TeamT5 Share Researches in HITCON 2024

TeamT5 shared 2 technical speeches at HITCON 2024, the annual hacker conference in Taiwan. This article introduces each speech.

Named pipes have been an integral part of Windows operating systems since the early days of Windows NT, offering a robust mechanism for inter-process communication (IPC). They allow processes to communicate on the same machine or across networked systems using a client-server model. A key feature is impersonation, where a server temporarily adopts the security context of a client, enabling it to perform actions with the client's permission.

In my research, I developed a tool to analyze named pipe security. This tool combines a minifilter driver and a ring3 hook via DLL injection to monitor and intercept named pipe communications. The minifilter driver operates at a low level within the file system, while the ring3 hook intercepts user mode API calls related to named pipes. Using this tool, I identified vulnerabilities in named pipe implementations in software from Windscribe, CyberGhost, and OpenVPN. Specifically, vulnerabilities in Windscribe allow an attacker to achieve both Elevation of Privilege (EoP) (CVE-2024-6141) and Broken Access Control (BAC). In CyberGhost, vulnerabilities can be exploited to achieve BAC, and in OpenVPN, they can lead to EoP (CVE-2024-4877). These vulnerabilities present significant security risks, as EoP can allow attackers to gain higher privileges, and BAC can enable unauthorized access to sensitive resources.

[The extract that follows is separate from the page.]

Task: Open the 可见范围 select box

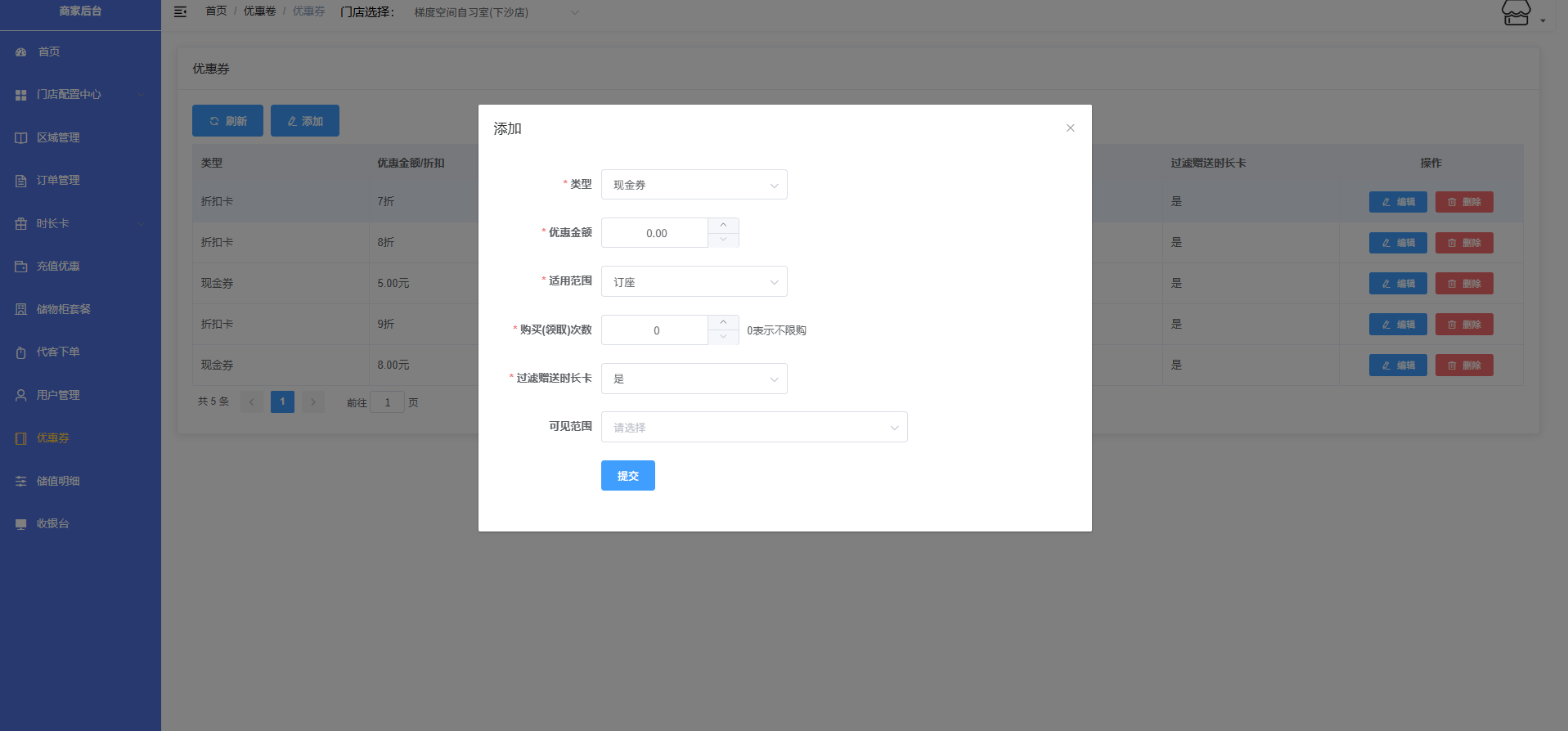Action: point(753,427)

By attending this talk, the audience will gain a deeper understanding of named pipes, their functionality, and associated security implications. The presentation will cover the methodology behind the analysis tool, the specific vulnerabilities discovered, and their potential impacts. Attendees will learn about named pipe security intricacies, common pitfalls, and mitigation strategies. This talk aims to equip security professionals and software developers with the knowledge to better secure their applications against similar threats, emphasizing vigilant security practices for IPC mechanisms.

Since the 2010s, Polaris (also known as Mustang Panda, Earth Preta, or Twill Typhoon) has maintained a persistent presence in various East Asian countries, including Vietnam, Myanmar, the Philippines, Thailand, Taiwan, and more. In late 2021, we discovered a new malware family that we had dubbed NoFive, characterized by its shellcode form and rudimentary features. Since then, we have observed an increasing number of backdoors utilizing NoFive as a base template. Although these malware variants initially seem disorganized, our telemetry and analysis indicate that Polaris strategically deploys them based on specific target countries and sectors. This presentation aims to provide deeper insights into Polaris' malware development strategies and deployment patterns through our comprehensive threat intelligence.

In this talk, we will provide a detailed technical analysis of the relationships among these various malware families, including NoFive, TOnePipeShell, QReverse, and others. We will examine how the developer(s) of these backdoors have been gradually modifying them by changing the traffic encoding/decoding mechanisms, continually shifting the features included within the backdoors, adding USB lateral movement abilities and more. Additionally, we will share our observations of Polaris’ recent activities and discuss our expectations for future developments.